Stored items from a collection

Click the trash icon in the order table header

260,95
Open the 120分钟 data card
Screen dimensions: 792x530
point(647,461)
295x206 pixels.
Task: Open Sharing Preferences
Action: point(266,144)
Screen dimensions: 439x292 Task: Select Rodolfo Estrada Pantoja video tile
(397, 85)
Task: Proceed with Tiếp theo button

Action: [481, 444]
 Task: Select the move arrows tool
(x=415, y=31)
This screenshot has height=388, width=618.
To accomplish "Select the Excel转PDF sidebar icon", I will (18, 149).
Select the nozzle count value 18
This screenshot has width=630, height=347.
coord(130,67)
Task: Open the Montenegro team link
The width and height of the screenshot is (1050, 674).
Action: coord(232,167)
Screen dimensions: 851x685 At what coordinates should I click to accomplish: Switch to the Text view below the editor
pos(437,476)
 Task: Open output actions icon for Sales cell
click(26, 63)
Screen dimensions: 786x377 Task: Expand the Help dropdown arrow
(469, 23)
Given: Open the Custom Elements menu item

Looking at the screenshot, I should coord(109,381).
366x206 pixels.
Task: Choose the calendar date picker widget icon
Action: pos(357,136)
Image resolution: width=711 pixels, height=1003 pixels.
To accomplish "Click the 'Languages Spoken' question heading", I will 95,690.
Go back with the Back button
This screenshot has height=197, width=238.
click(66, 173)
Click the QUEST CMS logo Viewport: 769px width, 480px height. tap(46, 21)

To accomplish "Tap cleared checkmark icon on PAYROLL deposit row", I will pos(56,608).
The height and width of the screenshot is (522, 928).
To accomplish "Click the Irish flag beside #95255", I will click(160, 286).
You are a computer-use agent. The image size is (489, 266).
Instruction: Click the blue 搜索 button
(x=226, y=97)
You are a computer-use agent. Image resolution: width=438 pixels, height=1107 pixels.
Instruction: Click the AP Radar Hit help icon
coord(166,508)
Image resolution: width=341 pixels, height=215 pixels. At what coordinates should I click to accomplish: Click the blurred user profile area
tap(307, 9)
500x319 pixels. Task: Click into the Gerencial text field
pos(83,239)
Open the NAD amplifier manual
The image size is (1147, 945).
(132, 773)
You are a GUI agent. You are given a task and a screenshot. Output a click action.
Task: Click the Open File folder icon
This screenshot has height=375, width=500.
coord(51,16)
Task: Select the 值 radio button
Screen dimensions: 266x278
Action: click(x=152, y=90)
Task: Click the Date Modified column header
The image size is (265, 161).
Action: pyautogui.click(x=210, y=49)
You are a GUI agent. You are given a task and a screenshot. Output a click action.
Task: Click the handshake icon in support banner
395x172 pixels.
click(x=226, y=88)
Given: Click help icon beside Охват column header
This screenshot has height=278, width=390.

REQUIRED WORK
Counting only lines that contain the word "column", give the number found in the data, and nothing else.

EXPECTED ANSWER
2